Typically, when professors teach case studies or visit companies, they already know what the businesses do well and what answers students are likely to find. But during the sprint, as students developed atypical relationships and looked for unconventional solutions, professors couldn’t know how the consulting projects would turn out.
As Gertz says, if you’re a professor teaching a case study, “there’s immense comfort in knowing that, with 10 minutes left in the class, you’re going to pull the rabbit out of the hat and say, ‘Here’s what the company really did.’ When you’re facilitating an experience like the Covid Sprint, you put your hand in the hat and you don’t know what you’re going to pull out.
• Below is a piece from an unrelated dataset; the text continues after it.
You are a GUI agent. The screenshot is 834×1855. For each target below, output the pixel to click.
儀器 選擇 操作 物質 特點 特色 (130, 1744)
That’s very frightening for people whose comfort comes from expertise of the facts, as opposed to expertise of the process.”
But if schools are going to develop entrepreneurial leaders who create economic and societal value simultaneously, we must learn, teach, and model different ways of thinking and acting. As we continue to question the changing role of business, we must be intentional in how we start, change, grow, and disrupt our operations. And we must rely on our relationships with others to achieve our goal of creating positive societal impact.